Between 1995 and 2015, 23 consecutive synchronous M1b-cStage IV NSCLC patients who underwent any treatment for metastases and curative intent pulmonary resection were retrospectively analyzed.
Sixteen patients were men and 7 were women, with a median age of 56 years (range: 41 to 76 years). There were 17 adenocarcinoma, 4 large-cell carcinoma, 1 large-cell neuroendocrine cancer, and 1 carcinosarcoma. Thirteen patients had no lymph node metastasis. Fourteen patients received preoperative chemotherapy, and 10 received postoperative chemotherapy. The metastatic sites were the brain in 13 patients; bone in 3 patients; adrenal glands and extrathoracic lymph nodes in 2 patients each; and the liver, small intestine, and subcutaneous tissue in 1 patient each. Nineteen patients underwent lobectomy, and the other 4 patients underwent pneumonectomy. Seventeen patients experienced recurrence as follows: local recurrence in 3 patients, distant recurrence in 13 patients, and both in 1 patient. The 5-year progression-free survival rates in the 23 patients was14.5% (95% confidence interval: 0% to 30.6%), and the 5-year overall survival rate was 41.7% (95% confidence interval: 19.6% to 63.8%).
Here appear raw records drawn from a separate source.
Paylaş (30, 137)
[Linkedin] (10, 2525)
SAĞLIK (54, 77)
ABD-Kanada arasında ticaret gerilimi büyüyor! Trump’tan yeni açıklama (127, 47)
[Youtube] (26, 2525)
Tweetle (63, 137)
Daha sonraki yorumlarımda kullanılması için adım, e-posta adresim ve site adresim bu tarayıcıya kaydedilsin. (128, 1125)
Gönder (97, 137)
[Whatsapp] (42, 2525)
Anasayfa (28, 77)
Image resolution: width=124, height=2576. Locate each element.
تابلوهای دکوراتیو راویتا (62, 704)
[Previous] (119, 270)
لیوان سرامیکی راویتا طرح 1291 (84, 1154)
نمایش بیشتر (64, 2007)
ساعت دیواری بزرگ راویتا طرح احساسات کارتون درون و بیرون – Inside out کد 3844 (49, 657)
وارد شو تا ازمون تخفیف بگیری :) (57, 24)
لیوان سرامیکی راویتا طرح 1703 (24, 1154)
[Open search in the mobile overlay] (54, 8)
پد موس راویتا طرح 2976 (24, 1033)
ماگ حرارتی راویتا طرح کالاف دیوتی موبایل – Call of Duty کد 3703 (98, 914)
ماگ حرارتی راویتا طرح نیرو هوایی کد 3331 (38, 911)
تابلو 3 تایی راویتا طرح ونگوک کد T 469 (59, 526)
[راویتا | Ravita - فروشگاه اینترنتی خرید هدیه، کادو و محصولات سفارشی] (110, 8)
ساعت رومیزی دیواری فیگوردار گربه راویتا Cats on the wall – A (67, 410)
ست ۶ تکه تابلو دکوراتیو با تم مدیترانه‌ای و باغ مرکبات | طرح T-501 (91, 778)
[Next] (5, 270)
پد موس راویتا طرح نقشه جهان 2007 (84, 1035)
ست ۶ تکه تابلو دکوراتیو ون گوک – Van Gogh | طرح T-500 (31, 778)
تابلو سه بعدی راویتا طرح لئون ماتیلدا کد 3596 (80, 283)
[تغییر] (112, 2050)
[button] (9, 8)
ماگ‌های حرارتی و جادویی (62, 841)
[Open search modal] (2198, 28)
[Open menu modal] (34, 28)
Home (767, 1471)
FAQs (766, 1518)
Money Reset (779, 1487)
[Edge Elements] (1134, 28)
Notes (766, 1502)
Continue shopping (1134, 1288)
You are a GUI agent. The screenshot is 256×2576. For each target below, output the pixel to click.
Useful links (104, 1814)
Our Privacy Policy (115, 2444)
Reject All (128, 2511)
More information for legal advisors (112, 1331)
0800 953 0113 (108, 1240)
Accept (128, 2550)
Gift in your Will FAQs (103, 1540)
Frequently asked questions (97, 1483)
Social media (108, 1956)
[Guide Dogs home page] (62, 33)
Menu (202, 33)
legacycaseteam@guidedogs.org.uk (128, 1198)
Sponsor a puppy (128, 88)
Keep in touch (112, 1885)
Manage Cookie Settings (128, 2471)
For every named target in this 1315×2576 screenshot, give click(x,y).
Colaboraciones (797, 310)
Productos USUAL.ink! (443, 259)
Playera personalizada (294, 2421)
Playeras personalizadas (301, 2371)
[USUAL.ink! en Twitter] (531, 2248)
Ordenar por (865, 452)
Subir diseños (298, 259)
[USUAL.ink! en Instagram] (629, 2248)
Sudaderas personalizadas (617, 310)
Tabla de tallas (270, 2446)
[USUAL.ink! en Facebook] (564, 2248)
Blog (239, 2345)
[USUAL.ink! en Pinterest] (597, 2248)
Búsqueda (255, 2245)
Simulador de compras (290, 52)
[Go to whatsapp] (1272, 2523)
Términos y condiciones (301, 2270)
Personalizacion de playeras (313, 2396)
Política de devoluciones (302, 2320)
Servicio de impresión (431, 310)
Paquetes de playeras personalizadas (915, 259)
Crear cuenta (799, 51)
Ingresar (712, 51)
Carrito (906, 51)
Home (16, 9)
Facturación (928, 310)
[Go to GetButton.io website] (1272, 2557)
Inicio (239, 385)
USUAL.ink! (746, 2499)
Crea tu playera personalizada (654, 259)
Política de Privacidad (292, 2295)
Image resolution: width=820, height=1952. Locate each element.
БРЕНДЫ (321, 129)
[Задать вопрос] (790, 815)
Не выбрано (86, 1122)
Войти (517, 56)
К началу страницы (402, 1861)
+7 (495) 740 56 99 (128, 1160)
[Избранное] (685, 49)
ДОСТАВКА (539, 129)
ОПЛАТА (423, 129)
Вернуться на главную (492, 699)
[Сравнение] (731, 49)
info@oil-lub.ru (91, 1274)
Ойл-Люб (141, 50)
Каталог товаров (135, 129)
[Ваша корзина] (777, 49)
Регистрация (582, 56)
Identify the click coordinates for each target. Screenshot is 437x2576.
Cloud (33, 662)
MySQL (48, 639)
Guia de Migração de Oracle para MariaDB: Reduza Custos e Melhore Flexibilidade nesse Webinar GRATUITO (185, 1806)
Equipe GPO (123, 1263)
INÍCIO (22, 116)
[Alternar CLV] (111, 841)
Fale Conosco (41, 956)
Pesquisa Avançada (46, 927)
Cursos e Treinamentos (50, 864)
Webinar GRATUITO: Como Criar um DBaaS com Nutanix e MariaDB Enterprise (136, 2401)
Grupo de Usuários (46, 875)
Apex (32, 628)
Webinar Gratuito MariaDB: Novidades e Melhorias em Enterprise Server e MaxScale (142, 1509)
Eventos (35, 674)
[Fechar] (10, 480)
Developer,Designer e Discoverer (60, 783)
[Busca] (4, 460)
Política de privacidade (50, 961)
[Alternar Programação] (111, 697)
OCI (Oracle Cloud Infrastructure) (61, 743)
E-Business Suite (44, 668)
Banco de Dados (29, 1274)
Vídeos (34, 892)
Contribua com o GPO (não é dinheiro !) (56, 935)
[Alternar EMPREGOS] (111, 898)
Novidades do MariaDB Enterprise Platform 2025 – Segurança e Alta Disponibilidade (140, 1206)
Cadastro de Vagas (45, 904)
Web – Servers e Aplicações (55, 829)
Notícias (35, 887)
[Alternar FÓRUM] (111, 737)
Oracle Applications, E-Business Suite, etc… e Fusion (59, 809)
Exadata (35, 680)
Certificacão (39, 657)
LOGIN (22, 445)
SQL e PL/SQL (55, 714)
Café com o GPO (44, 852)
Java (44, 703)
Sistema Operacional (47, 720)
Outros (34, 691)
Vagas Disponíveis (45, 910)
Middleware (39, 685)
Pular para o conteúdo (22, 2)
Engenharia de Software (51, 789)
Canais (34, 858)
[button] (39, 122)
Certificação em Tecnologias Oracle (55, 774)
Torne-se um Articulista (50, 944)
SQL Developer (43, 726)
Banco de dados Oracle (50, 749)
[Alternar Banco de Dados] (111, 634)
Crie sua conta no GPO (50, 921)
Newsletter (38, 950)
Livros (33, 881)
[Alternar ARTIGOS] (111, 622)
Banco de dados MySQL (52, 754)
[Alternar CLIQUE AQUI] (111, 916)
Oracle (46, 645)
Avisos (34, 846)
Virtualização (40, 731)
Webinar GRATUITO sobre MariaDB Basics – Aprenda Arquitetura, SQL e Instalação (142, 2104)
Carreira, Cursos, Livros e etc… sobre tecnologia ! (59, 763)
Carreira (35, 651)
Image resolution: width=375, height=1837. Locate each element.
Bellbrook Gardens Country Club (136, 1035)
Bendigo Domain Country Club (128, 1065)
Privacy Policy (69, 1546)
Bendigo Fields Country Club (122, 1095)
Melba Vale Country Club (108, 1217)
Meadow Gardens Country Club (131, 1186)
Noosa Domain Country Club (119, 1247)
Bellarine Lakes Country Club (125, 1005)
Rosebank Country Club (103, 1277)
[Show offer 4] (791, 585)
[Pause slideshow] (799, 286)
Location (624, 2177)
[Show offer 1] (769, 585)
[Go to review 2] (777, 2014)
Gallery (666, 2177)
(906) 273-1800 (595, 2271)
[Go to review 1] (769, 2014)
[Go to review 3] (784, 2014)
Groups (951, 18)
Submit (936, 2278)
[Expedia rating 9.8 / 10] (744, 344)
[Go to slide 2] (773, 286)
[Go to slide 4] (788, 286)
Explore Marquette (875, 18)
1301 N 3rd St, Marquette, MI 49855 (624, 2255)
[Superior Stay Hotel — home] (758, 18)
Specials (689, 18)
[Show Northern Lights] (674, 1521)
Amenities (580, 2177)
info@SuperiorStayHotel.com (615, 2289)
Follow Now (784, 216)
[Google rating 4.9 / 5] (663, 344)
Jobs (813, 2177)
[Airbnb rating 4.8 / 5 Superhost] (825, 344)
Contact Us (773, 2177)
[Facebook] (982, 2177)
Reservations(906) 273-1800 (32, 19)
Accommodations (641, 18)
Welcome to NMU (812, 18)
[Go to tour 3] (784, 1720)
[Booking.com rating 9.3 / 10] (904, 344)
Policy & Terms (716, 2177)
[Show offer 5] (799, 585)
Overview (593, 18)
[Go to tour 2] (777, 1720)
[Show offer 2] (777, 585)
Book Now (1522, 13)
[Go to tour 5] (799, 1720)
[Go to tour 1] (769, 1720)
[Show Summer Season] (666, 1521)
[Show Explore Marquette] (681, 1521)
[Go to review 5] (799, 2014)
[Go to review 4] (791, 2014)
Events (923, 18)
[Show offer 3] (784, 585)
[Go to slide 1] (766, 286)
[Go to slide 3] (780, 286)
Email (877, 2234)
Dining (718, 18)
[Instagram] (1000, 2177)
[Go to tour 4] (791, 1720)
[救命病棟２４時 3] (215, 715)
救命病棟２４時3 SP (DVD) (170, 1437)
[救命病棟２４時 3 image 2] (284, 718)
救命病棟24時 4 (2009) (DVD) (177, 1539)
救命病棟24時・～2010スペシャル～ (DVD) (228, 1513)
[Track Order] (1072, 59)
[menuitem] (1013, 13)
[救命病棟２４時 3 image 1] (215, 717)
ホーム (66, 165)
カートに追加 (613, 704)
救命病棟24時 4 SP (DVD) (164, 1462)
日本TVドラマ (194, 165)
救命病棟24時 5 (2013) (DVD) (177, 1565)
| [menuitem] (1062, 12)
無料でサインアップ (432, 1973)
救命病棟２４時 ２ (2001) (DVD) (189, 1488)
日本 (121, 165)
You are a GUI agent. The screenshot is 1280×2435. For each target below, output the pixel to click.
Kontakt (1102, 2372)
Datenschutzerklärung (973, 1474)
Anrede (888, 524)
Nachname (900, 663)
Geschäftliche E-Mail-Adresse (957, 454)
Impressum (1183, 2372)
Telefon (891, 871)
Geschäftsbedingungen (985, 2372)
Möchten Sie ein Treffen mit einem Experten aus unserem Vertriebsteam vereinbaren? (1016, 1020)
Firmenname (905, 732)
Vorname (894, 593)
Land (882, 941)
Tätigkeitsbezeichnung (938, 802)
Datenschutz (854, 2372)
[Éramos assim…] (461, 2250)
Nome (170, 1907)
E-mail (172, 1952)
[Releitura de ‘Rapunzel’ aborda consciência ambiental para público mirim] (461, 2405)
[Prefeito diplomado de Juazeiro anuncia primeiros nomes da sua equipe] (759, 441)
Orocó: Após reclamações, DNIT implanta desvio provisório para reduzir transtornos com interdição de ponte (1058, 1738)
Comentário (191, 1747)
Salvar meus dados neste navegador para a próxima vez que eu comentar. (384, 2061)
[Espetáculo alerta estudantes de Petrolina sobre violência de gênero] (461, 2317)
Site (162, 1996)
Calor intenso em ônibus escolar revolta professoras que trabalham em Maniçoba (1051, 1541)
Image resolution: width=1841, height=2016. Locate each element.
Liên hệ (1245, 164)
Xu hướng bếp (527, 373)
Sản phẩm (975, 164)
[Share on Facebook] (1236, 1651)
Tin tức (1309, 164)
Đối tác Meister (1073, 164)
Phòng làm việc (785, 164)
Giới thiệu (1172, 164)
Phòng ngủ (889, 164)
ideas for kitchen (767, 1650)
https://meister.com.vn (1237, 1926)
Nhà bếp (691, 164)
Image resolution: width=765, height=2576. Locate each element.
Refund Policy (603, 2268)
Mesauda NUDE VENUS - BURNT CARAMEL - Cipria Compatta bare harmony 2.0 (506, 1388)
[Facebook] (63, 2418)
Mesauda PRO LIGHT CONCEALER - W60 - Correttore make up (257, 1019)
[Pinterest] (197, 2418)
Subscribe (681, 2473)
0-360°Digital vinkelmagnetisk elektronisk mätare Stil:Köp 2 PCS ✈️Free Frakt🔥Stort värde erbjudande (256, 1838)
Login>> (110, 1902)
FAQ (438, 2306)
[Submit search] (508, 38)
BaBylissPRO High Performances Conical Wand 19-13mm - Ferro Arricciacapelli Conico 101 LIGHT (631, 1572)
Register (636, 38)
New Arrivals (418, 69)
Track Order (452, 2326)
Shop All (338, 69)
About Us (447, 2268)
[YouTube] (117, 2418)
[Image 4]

Some M1b-cStage IV NSCLC patients achieved longer survival than others with the same stage disease by using local treatment for distant metastases and curative intent pulmonary resection. Oligometastatic patients might have been inadvertently included in the present cohort. However, at present, the optimum method for patient selection remains unclear.
我们旨在评估对单个器官或病灶发生同步M1b - 远处转移的非小细胞肺癌(NSCLC)患者进行根治性肺切除术的疗效。
回顾性分析了1995年至2015年间连续23例接受过转移灶治疗及根治性肺切除术的同步M1b - c期IV期NSCLC患者。
16例为男性,7例为女性,中位年龄56岁(范围:41至76岁)。其中腺癌17例,大细胞癌4例,大细胞神经内分泌癌1例,癌肉瘤1例。13例患者无淋巴结转移。14例患者接受了术前化疗,10例接受了术后化疗。转移部位为脑13例;骨3例;肾上腺和胸外淋巴结各2例;肝、小肠和皮下组织各1例。19例行肺叶切除术,另外4例行全肺切除术。17例患者出现复发,其中局部复发3例,远处复发13例,两者均有1例。23例患者的5年无进展生存率为14.5%(95%置信区间:0%至30.6%),5年总生存率为41.7%(95%置信区间:19.6%至63.8%)。
部分M1b - c期IV期NSCLC患者通过对远处转移灶进行局部治疗及根治性肺切除术,生存期长于同阶段的其他患者。本队列中可能无意中纳入了寡转移患者。然而,目前患者选择的最佳方法仍不明确。